Elena Viola : in campo per cambiare Sant’Olcese

elena viola Abbiamo intervistato Elena Viola, candidata sindaco nel Comune di Sant’Olcese, per la lista “Comitato Indipdendente per Sant’Olcese”. Elena Viola, 34 anni, sposata con figli, vive a Manesseno e nella vita è impiegata amministrativa nel settore legale.

Rispetto a cinque anni fa la squadra è rinnovata o è simile?

E’ stata molto rinnovata, abbiamo scelto di mantenere in lista i quattro consiglieri comunali eletti cinque anni fa, e che hanno fatto un’opposizione seria e costruttiva, ovvero Claudio Di Tursi, Giorgio Bruzzone, Maria Grazia Lanzavecchia e Danilo Pestarino. Il resto della squadra invece è composto da persone qualificate e preparate, la cui età media è circa quarant’anni; sono persone alla loro prima esperienza politica tuttavia motivate e determinate a far bene.
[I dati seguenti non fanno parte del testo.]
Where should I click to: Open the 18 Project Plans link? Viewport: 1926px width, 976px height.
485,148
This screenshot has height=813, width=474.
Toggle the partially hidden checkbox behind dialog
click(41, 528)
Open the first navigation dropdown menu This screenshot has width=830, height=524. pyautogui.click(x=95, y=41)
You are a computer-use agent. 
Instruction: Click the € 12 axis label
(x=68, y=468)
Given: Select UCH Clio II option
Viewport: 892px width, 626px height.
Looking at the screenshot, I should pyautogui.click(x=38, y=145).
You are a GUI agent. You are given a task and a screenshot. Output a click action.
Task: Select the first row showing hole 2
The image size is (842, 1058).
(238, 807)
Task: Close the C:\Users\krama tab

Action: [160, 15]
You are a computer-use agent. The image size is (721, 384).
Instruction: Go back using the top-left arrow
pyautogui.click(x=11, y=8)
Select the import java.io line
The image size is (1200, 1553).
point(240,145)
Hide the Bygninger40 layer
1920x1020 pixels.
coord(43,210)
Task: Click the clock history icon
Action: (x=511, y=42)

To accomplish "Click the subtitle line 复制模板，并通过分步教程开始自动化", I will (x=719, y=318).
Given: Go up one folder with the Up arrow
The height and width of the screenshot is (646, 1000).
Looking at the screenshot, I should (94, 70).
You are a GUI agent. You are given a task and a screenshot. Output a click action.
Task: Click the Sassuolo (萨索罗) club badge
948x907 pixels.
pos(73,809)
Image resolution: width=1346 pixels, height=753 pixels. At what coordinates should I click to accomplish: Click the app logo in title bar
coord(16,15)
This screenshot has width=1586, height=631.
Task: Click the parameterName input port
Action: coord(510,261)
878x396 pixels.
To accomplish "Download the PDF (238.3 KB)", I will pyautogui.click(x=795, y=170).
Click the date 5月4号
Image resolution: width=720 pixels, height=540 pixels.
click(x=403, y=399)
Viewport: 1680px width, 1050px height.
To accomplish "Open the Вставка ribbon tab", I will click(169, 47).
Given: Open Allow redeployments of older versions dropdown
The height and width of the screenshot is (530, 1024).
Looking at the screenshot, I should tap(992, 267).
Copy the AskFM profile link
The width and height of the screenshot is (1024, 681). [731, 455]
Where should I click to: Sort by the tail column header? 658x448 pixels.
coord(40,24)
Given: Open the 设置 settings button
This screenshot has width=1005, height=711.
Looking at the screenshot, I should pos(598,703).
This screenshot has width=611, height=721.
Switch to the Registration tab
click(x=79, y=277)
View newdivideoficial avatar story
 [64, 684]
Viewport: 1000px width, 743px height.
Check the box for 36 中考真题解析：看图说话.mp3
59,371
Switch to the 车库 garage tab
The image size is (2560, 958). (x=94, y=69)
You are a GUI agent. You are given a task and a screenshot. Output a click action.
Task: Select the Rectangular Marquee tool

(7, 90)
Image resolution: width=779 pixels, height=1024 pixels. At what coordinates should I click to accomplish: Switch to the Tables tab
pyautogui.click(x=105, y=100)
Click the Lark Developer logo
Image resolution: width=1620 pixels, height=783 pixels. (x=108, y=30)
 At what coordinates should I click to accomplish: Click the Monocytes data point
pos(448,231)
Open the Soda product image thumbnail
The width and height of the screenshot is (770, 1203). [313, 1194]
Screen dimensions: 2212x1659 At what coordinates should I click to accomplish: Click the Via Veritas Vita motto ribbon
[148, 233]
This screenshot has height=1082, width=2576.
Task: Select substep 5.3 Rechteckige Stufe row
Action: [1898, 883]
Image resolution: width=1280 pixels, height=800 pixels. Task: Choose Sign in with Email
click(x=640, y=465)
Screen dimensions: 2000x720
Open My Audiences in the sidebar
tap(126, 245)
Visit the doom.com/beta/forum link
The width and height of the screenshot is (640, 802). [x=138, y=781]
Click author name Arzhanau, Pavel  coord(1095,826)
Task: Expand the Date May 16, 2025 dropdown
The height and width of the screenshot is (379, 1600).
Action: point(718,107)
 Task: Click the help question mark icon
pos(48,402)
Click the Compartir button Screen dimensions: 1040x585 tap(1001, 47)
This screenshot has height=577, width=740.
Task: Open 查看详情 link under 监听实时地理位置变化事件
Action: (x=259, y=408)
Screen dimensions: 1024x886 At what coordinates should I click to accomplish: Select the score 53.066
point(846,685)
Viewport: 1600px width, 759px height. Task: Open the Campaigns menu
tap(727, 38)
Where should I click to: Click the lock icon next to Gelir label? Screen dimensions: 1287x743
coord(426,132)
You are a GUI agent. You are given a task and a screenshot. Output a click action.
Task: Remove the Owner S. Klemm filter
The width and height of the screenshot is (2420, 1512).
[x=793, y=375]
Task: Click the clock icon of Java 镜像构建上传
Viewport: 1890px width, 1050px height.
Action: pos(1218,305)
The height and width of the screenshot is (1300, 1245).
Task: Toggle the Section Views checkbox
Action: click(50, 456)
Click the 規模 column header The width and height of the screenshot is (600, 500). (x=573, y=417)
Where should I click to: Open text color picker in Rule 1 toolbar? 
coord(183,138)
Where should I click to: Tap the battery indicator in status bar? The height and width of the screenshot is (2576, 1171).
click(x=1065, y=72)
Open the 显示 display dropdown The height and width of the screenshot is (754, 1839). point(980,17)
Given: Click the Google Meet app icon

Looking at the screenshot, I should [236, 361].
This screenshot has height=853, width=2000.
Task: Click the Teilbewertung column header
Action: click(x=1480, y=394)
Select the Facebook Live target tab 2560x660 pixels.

Inoltre, me compresa, siamo in ben sette donne in lista.

Due mesi fa è stata scelta come candidata sindaco, com’è stato questo periodo di campagna elettorale?

Molto positivo e allo stesso tempo molto impegnativo, vedo con i miei occhi che bisogna davvero mettere la testa a cuocere e darsi da fare. La nostra filosofia è cercare di raggiungere il più alto numero di persone, nelle varie frazioni, in modo capillare.

La lista rimane totalmente indipendente rispetto alle forze politiche…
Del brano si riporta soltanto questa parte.